Is there public data which shows average amount of money spent on various expenses for an average sized family (food, taxes, mortgage, car, stock investments, etc.) based on income?

I want to see where the money goes based on how much money a family makes, on average, from families in poverty to those making millions a year.

What would be really great is a stacked graph that shows how these amounts change (y axis) based on income (x axis).

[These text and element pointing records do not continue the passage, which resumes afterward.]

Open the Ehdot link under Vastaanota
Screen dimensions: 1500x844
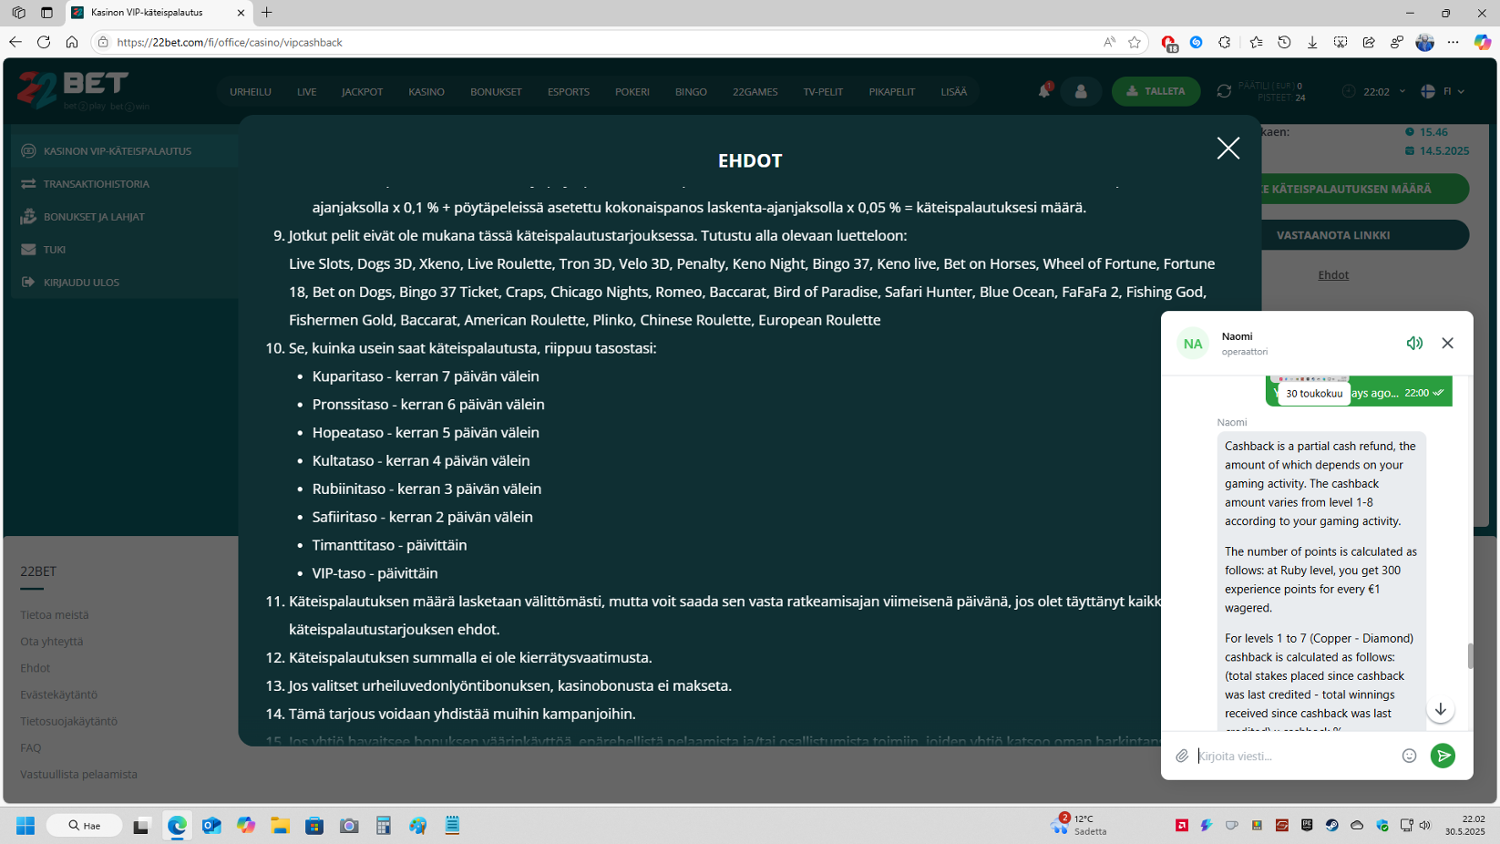click(x=1333, y=275)
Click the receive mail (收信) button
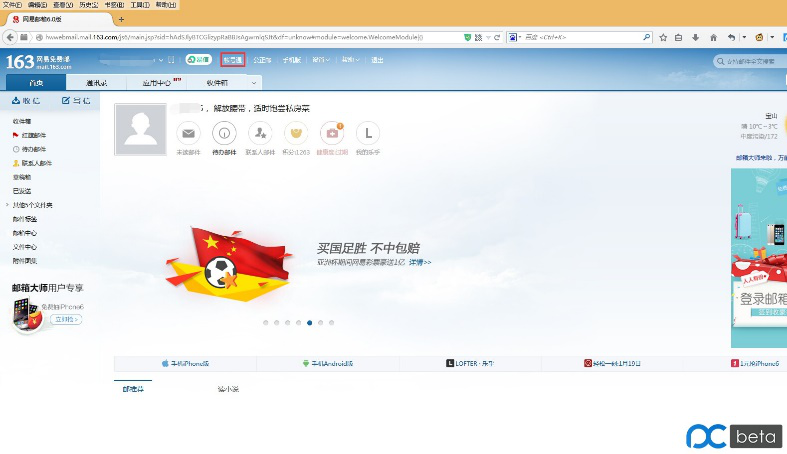The image size is (787, 454). (24, 101)
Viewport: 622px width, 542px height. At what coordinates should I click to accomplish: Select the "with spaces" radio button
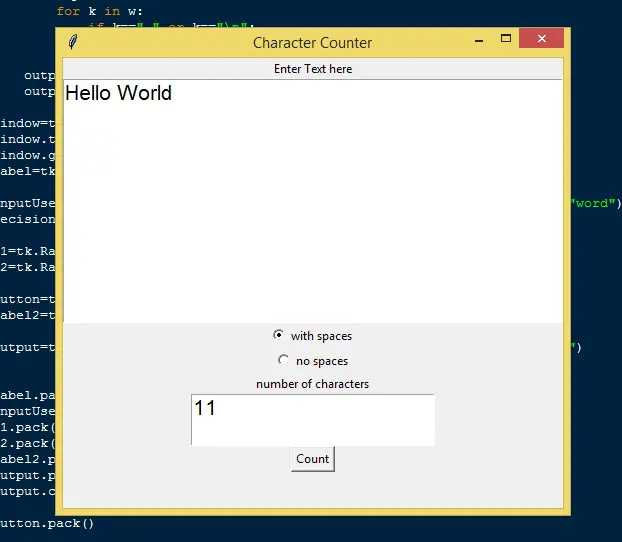point(278,335)
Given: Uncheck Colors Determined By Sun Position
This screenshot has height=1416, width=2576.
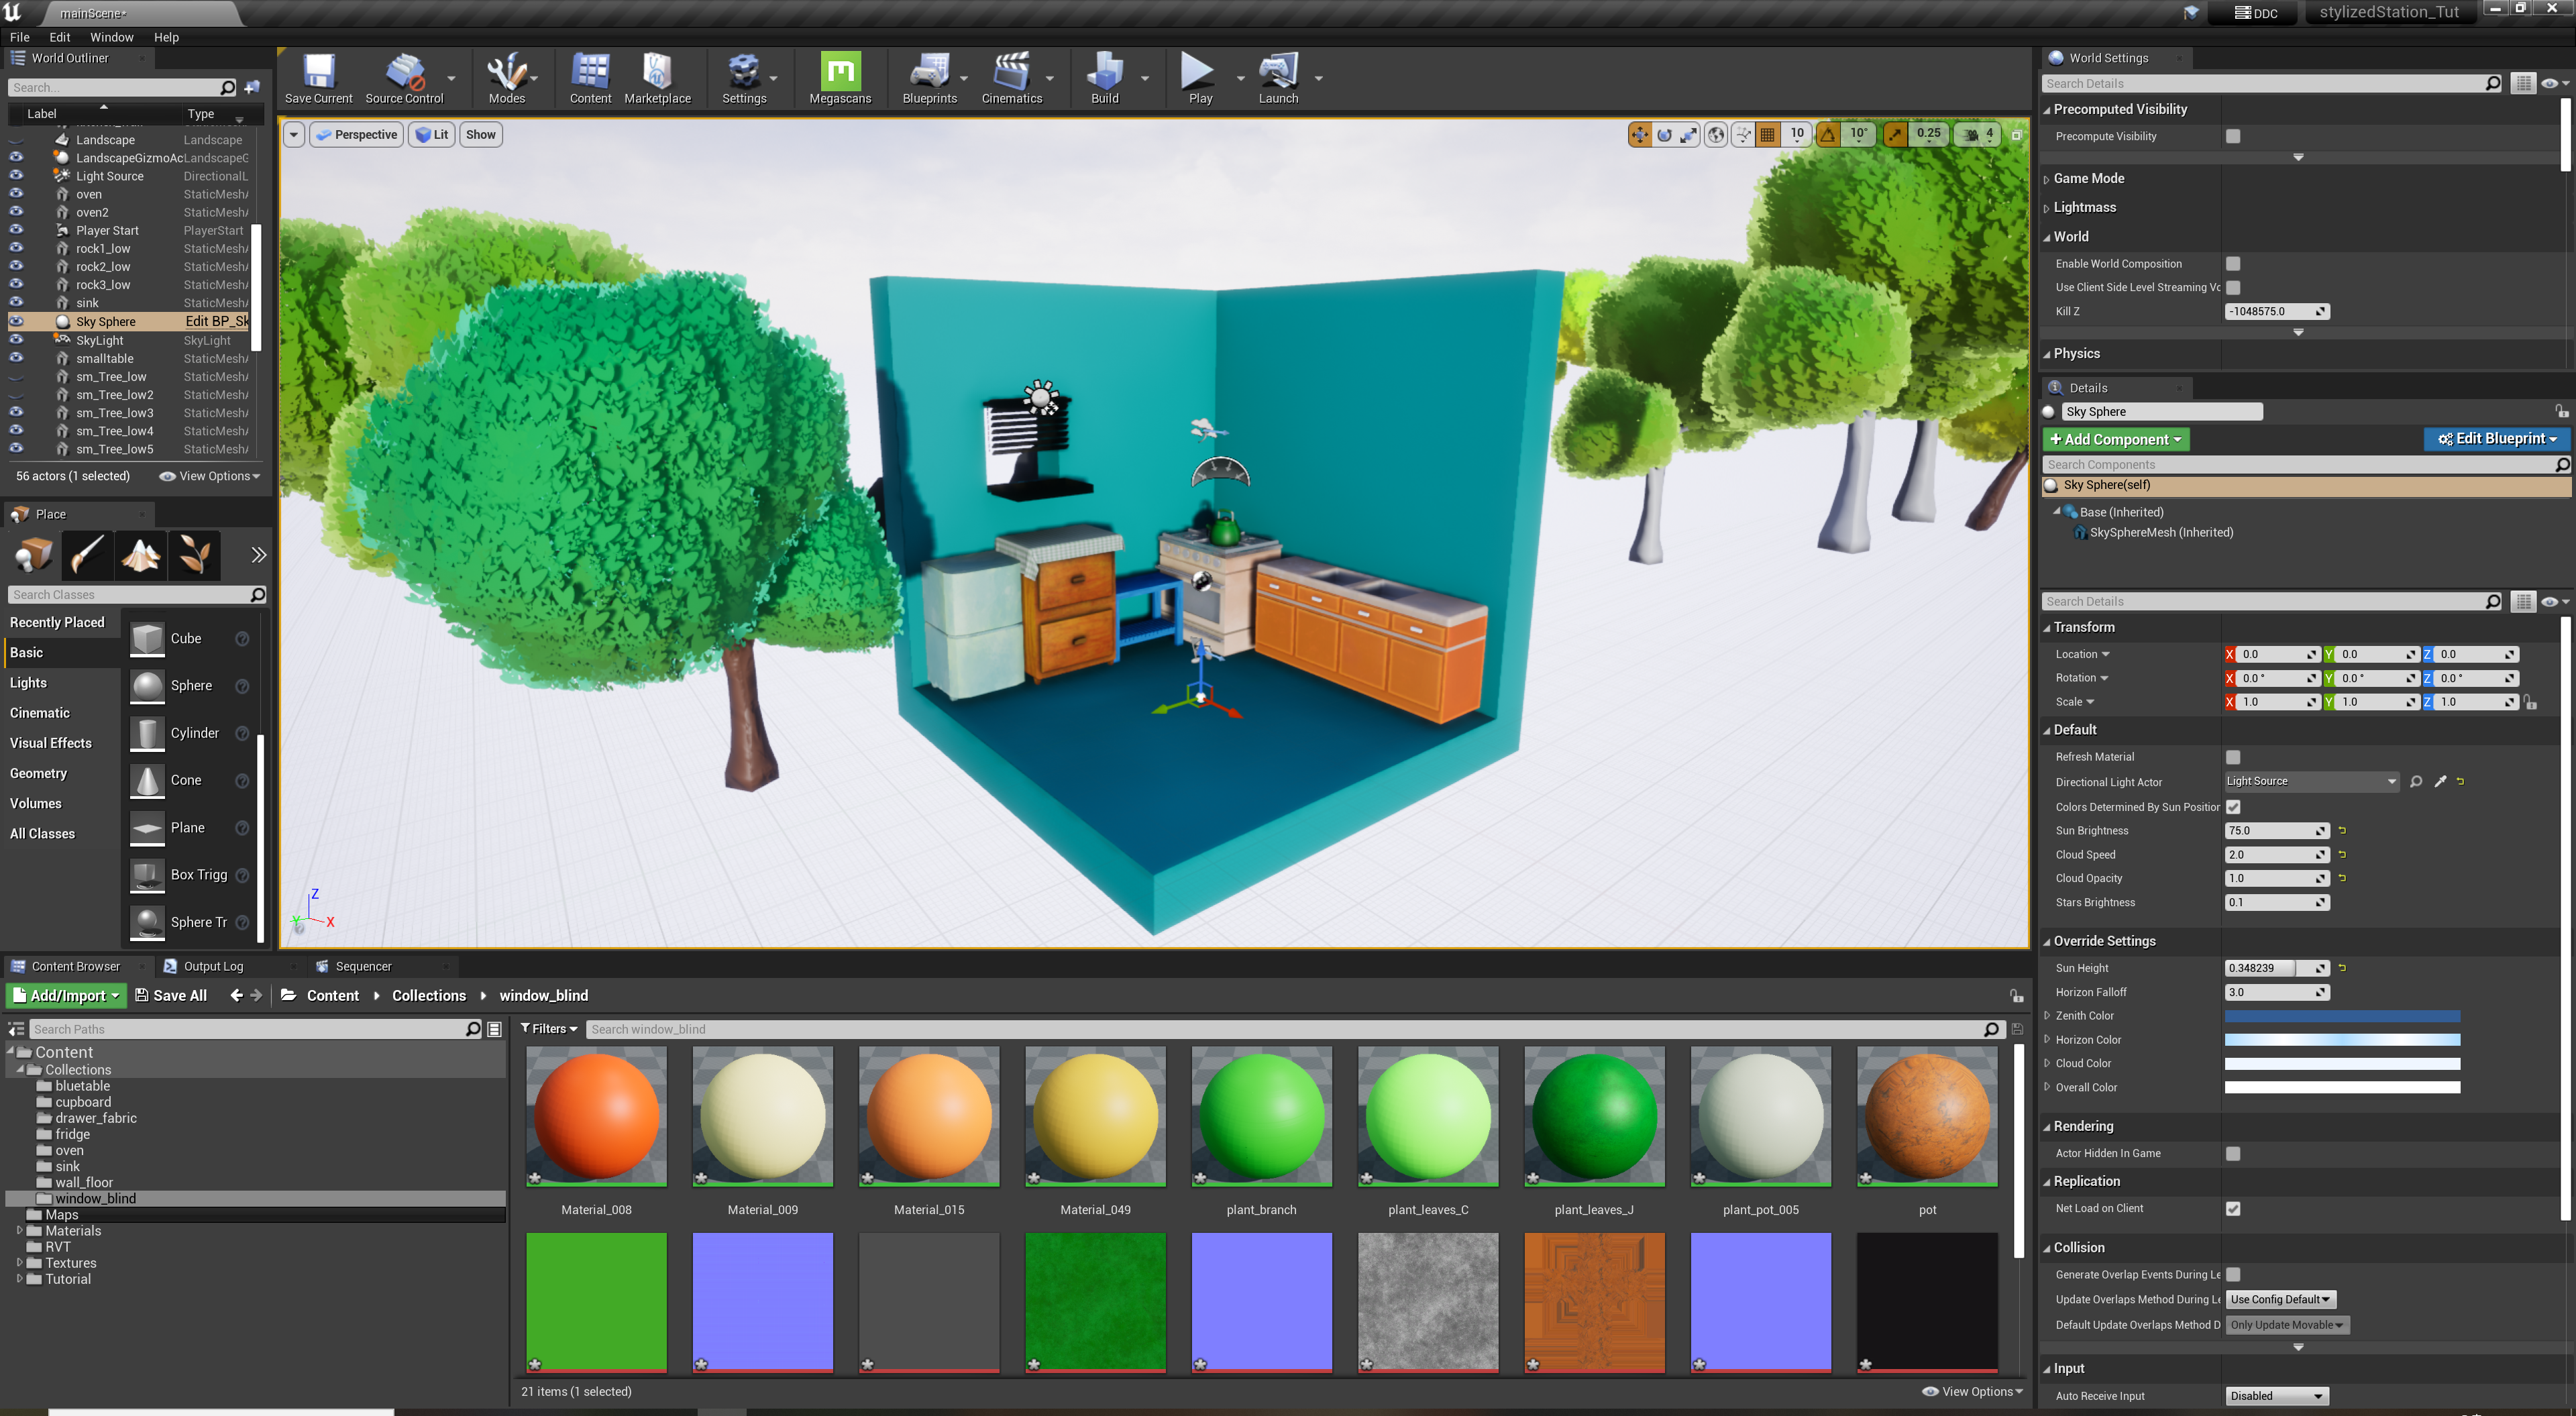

Something like this, but in addition showing the relative changes based on size of paycheck.
posted by hanoixan to Work & Money (4 answers total) 6 users marked this as a favorite
 
Count me in as being very interested.

This video (youtube, Elizabeth Warren, 13:00 minutes onward), had tidbits on comparisons between consumption of the average family between 1970 to 2005.
She mentions there's an office of the Commerce department that measures this stuff, and it is 'accessible', I just have no idea whether it's online.
posted by Elysum at 11:18 PM on October 13, 2011


Here in Canada, the government publishes the Canadian Market Research Handbook from Stats Canada. There is something similar in the US, but I cannot think of the name. I state this in hopes that my example will job someone's memory. I believe it's broken into quartiles or quintiles, though, so that might not be as helpful as you'd like.
posted by Chaussette and the Pussy Cats at 11:29 PM on October 13, 2011 [1 favorite]


Best answer: Bureau of labor statistics collects this data (it's used to calculate weights in the inflation index).

Scroll down to Current Expenditure Tables and select Income Before Taxes & Higher Income Before Taxes.
posted by atrazine at 2:20 AM on October 14, 2011 [2 favorites]


Response by poster: Thanks, atrazine! The BoLS data seems to be just what I want. It would be perfect if it listed data for higher income earners, but this is a great start.

I don't feel I can just generalize without supporting data to say whether the rich spend the extra money on higher quality items, leisure activities, real estate, or other investments. If anyone knows where one may find this data for, say, the upper "1%", I'd be very interested.